After a couple of hours of Bette Davis and her rosebud lips, we were ready for some escapism so we plugged in Superman and drooled over Christopher Reeves' tight pecs and sky blue eyes. We were almost bawling when we got to the part where Superman lands on Lois's balcony then whisks her into the air in a cosmic piggyback for an intimate flight above the towers of Gotham City.

"I swear I could claw Margot Kidder's eyes out," said Mimi, mopping at her eyes. "I mean why doesn't anything like that ever happen to me."

"You're afraid of heights for one thing," said Grace.

"Well maybe even a helicopter ride would be good," I said, trying not to burst Mimi's fantasy bubble.

"Hey I'd take a frigging elevator ride if Superman was pushing the right buttons," said Grace finishing off the guacamole.

After Superman had flown off into the sunset and all the salsa was gone, we drained our glasses and, feeling adventurous, decided to take a cab to a new nightclub Mimi had heard about.

For some reason I decided I had to wash my hair because I'd wiped hot eggplant oil in it which made Mimi and Grace crazy waiting another thirty minutes. I was so rushed I didn't have time to use the flatiron or apply the usual amount of makeup or put it into an Audrey pleat.

"You look like – like Juliet," Mimi said when I emerged from my bathroom complete with light makeup and wavy hair.

"Do we know a Juliet?" I said.

"No you nerd – Juliet as in Romeo and Juliet. Verona – Shakespeare and all that star-crossed lovers stuff," said Grace who used to be an English teacher until she got sick of the crazy marking load that had her falling asleep at one o'clock in the morning over endless papers on why marijuana should be legalized.

"You should go au-naturel more often," said Mimi, touching my unruly curls. "You look luminous."

The spinning disco ball scattered white flakes of light across the floor, dappling the walls with stars; glamorous lovers snuggled together in plush blue velvet booths, and I floated into the nightclub feeling like a fairytale princess, flying high on half a bottle of $23 Cabernet.

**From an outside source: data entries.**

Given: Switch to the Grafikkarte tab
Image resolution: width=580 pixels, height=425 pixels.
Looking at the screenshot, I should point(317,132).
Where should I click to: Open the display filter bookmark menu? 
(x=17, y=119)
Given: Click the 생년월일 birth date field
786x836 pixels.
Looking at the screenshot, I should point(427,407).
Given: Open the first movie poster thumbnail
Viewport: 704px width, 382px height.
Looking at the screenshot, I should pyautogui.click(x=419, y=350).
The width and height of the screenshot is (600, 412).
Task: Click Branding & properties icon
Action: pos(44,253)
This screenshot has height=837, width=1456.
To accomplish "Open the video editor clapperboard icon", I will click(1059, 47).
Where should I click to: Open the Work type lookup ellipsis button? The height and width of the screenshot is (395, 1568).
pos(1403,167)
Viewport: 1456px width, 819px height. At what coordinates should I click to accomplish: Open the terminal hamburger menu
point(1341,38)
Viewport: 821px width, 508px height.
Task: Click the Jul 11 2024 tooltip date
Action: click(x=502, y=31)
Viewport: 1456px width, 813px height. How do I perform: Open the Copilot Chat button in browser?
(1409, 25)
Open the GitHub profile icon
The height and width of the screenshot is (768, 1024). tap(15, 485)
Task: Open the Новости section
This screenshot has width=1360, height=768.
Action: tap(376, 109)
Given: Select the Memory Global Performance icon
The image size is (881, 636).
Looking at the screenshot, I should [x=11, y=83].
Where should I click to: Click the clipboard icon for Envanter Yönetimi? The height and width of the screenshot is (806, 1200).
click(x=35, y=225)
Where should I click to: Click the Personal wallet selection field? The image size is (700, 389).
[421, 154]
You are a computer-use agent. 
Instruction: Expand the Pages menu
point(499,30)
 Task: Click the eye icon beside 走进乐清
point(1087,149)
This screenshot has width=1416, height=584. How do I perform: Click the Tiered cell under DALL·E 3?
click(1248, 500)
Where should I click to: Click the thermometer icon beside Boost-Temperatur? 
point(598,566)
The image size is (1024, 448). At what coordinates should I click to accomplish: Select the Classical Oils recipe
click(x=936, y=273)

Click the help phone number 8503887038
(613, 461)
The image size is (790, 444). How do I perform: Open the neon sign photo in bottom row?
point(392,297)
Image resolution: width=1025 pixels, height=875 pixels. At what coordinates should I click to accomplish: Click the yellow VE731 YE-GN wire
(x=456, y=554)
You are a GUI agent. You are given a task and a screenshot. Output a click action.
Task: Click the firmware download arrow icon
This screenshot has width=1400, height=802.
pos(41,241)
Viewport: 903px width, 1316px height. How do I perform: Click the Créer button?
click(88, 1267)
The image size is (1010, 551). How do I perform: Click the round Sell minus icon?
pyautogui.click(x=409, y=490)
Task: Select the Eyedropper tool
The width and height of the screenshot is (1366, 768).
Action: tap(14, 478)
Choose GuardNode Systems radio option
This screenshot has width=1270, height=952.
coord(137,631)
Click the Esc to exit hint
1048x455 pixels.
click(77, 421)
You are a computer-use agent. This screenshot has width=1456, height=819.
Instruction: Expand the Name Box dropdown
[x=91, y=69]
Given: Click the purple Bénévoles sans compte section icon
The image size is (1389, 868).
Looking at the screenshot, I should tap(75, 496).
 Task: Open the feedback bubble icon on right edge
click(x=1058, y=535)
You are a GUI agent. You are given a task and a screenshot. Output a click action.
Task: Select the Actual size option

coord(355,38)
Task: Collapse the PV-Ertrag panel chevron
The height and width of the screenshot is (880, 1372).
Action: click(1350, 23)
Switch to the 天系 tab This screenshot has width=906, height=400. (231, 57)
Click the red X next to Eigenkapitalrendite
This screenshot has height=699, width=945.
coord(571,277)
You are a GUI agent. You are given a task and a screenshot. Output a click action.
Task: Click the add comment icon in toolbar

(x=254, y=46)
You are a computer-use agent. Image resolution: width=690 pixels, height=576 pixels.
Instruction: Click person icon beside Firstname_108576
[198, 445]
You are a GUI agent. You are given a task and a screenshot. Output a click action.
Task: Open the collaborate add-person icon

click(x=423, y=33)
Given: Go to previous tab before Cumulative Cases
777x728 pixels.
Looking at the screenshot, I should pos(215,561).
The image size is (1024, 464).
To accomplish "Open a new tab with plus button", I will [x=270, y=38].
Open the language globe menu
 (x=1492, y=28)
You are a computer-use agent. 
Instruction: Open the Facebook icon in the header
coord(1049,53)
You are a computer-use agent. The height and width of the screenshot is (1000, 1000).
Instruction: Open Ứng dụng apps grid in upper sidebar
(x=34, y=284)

Mimi grabbed us a booth right near the dance floor and, shaken by the pounding of Deejay MDM's Hotlips' club mix we ordered more drinks. Grace chose the special "Blue Balls" Martini which consisted of two pale looking lychee nuts speared on a cocktail stick, floating in a fluorescent indigo liquid. Together we raised our glasses to toast the quickly approaching summer, and I almost chewed off the end of my cocktail stick when I glanced across the dance floor and saw Superman gazing right at me.